The Attempt at a Solution

now i should resolve vertically so i would get s= uT + .5(g)T^2 for the second and s= u(X-T)+ .5(g)(X-T)^2 for the first but when i attempt to get the answer i fail miserably or everything just cancels out. can someone help me with this?

Homework Statement

initial velocity is u and that time after second stone is thrown is T

 

[Hypersphere]

Can you show us what you have done so far? And which way is your coordinate axis pointing?

 

[nabet94]

well i got u(X-T)+ .5(g)(X-T)^2= uT + .5(g)T^2 thus it is equal to uX-2uT+.5gx^2-.5gXT that's all i could get

 

[nabet94]

what do you mean with coordinate axis?

 

[Hypersphere]

what do you mean with coordinate axis?

I mean, in which direction does the y-axis point? Does it point upward? I.e. does higher positions correspond to higher values of y? Because, in that case the formula the gravitational acceleration is opposite to the y axis, and the acceleration a=-g. You would then have
y_1 = ut - \frac{gt^2}{2}
for the first stone, where t is the time, and we let y=0 at the starting point of the throw. The other stone satisfies
y_2 = u (t-T) - \frac{g}{2} \left( t-T \right)^2.

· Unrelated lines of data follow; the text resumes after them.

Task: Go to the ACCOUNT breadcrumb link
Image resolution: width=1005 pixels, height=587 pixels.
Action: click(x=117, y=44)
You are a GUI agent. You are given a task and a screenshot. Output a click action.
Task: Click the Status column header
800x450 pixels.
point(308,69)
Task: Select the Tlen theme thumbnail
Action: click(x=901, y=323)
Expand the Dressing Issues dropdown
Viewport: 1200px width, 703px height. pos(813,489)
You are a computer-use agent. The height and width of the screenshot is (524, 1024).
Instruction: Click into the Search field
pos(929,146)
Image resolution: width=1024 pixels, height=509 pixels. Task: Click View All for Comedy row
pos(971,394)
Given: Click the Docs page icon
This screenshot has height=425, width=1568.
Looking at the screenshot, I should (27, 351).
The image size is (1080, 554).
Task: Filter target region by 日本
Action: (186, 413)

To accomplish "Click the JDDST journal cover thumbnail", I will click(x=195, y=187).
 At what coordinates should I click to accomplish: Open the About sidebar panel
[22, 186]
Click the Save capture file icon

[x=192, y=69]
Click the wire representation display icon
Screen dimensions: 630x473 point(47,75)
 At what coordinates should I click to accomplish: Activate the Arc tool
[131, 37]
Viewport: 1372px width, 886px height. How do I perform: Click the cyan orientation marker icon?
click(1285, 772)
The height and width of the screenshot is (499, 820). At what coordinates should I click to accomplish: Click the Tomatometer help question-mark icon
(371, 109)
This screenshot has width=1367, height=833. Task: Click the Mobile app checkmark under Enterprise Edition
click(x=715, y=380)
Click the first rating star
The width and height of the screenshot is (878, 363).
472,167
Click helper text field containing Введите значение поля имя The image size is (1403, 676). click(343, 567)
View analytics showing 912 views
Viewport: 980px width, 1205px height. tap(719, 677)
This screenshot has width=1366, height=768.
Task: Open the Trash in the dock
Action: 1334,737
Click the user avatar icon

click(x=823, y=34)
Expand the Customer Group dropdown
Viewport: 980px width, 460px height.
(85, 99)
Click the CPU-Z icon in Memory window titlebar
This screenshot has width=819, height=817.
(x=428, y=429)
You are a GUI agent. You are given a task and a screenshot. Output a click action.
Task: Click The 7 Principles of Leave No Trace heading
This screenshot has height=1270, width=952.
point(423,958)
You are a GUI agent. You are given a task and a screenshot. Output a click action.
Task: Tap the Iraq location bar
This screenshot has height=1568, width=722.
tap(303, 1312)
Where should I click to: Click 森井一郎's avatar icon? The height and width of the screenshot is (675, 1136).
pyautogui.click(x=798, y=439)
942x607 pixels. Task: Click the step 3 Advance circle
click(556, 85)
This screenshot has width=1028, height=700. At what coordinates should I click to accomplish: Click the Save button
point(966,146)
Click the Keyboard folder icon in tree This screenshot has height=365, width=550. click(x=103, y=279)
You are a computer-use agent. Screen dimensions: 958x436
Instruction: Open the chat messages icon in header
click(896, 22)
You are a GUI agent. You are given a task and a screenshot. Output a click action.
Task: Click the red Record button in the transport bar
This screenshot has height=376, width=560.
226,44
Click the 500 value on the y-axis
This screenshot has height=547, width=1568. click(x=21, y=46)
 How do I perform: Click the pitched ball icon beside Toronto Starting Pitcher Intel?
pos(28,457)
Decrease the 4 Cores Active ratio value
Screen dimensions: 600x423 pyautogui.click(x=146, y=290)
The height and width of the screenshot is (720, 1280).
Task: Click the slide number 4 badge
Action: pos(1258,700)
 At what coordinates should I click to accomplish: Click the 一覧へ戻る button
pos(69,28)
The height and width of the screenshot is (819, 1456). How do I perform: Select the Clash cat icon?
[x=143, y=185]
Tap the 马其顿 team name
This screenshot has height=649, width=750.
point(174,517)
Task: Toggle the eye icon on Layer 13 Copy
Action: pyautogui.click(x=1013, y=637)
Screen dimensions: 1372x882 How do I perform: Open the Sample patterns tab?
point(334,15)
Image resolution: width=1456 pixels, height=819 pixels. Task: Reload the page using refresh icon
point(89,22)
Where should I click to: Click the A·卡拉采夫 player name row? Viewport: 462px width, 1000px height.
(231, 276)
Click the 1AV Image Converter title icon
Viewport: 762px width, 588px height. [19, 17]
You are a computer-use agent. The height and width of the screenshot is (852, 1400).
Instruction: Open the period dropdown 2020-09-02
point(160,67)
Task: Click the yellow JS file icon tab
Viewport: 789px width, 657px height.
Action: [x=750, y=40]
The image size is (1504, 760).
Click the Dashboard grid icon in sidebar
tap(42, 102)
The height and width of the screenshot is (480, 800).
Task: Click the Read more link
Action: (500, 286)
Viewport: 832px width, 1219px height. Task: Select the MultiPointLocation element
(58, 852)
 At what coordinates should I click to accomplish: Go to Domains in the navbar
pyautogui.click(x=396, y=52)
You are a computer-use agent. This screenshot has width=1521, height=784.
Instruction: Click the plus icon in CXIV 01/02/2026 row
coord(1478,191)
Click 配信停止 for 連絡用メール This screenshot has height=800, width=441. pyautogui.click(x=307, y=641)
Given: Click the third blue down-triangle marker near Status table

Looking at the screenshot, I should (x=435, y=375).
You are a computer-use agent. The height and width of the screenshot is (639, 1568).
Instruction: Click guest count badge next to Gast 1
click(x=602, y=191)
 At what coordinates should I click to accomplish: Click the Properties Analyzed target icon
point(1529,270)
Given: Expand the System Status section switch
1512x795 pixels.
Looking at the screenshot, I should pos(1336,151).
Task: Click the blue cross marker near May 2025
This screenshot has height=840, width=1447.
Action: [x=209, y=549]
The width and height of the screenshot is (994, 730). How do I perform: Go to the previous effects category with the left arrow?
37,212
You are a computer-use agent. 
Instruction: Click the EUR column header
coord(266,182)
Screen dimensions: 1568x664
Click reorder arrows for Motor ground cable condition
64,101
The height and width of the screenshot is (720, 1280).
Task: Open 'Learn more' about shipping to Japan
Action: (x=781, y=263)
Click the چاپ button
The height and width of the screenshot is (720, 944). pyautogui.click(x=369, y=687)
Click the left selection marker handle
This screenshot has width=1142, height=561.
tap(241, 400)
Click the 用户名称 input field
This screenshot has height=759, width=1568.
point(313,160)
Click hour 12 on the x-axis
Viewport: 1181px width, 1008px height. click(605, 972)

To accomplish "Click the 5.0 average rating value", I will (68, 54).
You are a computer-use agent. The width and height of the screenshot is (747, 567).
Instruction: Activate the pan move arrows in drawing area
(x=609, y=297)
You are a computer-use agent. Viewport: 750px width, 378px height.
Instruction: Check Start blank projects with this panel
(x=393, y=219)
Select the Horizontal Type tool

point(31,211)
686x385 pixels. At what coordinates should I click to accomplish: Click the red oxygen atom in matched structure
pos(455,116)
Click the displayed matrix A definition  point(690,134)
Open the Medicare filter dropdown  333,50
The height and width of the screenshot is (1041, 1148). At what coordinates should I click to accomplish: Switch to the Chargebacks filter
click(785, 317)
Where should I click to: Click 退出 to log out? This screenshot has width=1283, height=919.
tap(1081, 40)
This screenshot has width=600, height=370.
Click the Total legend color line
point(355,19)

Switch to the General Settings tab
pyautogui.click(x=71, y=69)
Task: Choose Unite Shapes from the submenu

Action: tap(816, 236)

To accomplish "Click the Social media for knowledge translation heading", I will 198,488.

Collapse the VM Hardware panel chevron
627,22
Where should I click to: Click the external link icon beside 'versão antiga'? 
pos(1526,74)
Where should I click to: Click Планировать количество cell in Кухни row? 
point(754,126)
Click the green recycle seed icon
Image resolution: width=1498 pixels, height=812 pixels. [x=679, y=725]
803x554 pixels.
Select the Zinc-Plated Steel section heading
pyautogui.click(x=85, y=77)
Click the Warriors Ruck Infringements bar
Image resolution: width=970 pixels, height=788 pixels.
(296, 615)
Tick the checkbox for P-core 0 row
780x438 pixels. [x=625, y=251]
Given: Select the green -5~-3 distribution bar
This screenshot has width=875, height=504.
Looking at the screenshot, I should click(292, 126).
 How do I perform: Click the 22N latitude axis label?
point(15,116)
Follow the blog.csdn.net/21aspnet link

OK, so then you say they collide when y_1=y_2. That's good, but what does it tell you?

 

[nabet94]

oh yeah well its going upwards so yeah. well that the y's are the same. that's all i am able to assume

 

[Hypersphere]

oh yeah well its going upwards so yeah. well that the y's are the same. that's all i am able to assume

My point is the equaton y_1=y_2 does not tell you at which height they collide. It does, however, provide some other useful information.

 

[nabet94]

such as the time it takes for them to collide? and their initial velocity perhaps?

 

[Hypersphere]

such as the time it takes for them to collide? and their initial velocity perhaps?

One of them, certainly. The initial velocity is already known though, as it is given in the problem description.

 

[nabet94]

i got that T=(2gt+1)/t

 

[Simon Bridge]

Have you mixed up the roles of T and t?
(Do you remember which time, t or T, you need?)
Have you canceled too many terms?